Fast forward to today and Twitter just nailed down its second profitable quarter in a row. Monthly active users (MAU) topped 336 million in Q1 2018, up from 330 million in Q4 2017.
Management projects (MAU) to increase at a nice 6% per year clip.
The lion's share of the growth derives from the mass migration of advertisement dollars to social media platforms, the same reason why Facebook (FB) harvests spectacular profits.
Video content has transformed into a robust growth engine carving out more than half of Twitter's revenue.
This is something that never could have been envisaged in 2015. As the quality of broadband develops, more video will be splashed across its platform.
Twitter considers video as a vital part of the road map moving forward.
Video is a better way for advertisers to engage users. Plain and simple.
Summer projects to be an exciting one with the biggest entertainment every four years, the 2018 FIFA World Cup in Russia, set to invigorate Twitter feeds throughout the world.

> **TASK INSTRUCTIONS**
(1) Please list every distinct year mentioned in the passage on Twitter's growth.
(2) Carry on writing the passage on Twitter's growth, starting after its final sentence.
The data that comes next has no connection to the passage on Twitter's growth.

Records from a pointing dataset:
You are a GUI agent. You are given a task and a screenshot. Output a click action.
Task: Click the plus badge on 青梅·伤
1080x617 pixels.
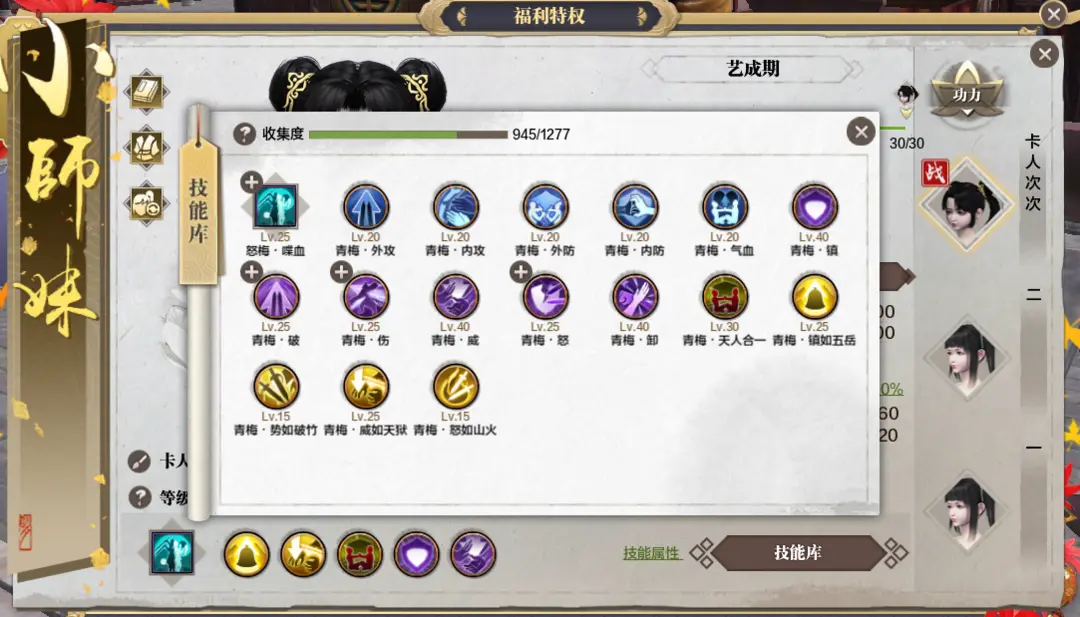[x=341, y=272]
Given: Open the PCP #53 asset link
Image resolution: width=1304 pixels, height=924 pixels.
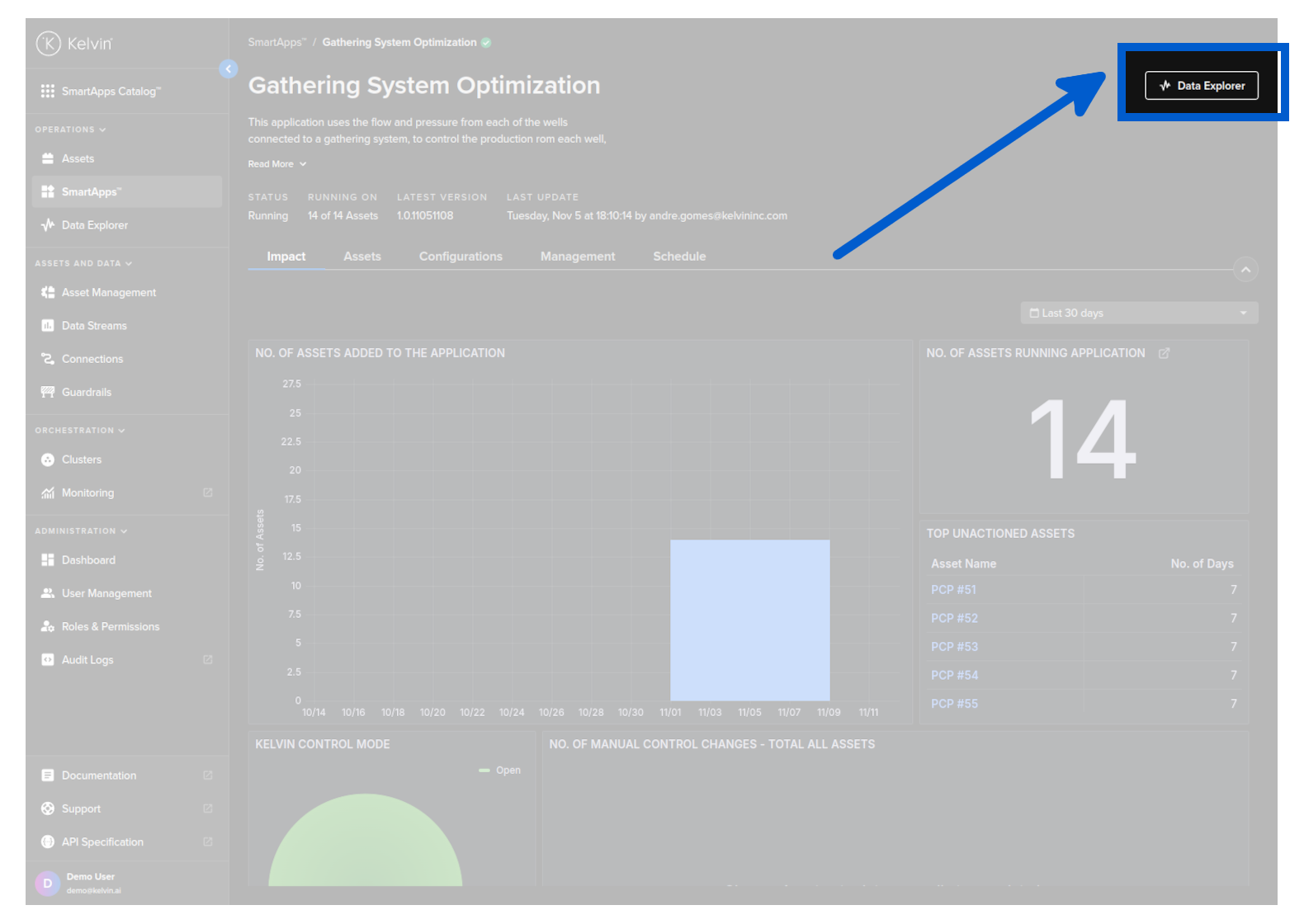Looking at the screenshot, I should click(954, 647).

> **ANSWERS TO THE EXERCISE**
(1) 2018, 2017, 2015

(2)
America missed out on World Cup qualification on the last day of qualifiers because it could not salvage a draw against a second-string Trinidad and Tobago team.
It doesn't matter.
Eyeballs will be glued to the matches in Russia and the audience will vent, cry for joy, and express their emotions on Twitter feeds.
Live events energize Twitter feeds, and advertisers will be throwing money at Twitter to put themselves in the store window for targeted Twitter followers.
Twitter will stream every goal from the World Cup, which is a nice coup.
In total, Twitter has 30 live partnerships and hopes to expand.
MLB, Major League Soccer, and People TV are other live programming that will integrate with Twitter's live feed.
Twitter's total ad revenue is expected to grow by 6% in 2018, which is a nice feather in its cap compared to 2017 when revenue dipped by 6%.
As the pie for ad revenue grows, it will not be one winner takes all.
Facebook, Google, Amazon, and Twitter are strategically positioned to benefit from this mass migration to digital ad spend.
Twitter is a unique product that cannot be undermined. The platform is the mouthpiece for every notable person in their world to speak their piece.
No other platform gains this type of trust from the elite in the world.
That won't change anytime soon.
What's more, Twitter has morphed into a reliable news feed. Its nimbleness is reflected with breaking news flowing into the Twitter channels first, even before the traditional news media can get a sniff.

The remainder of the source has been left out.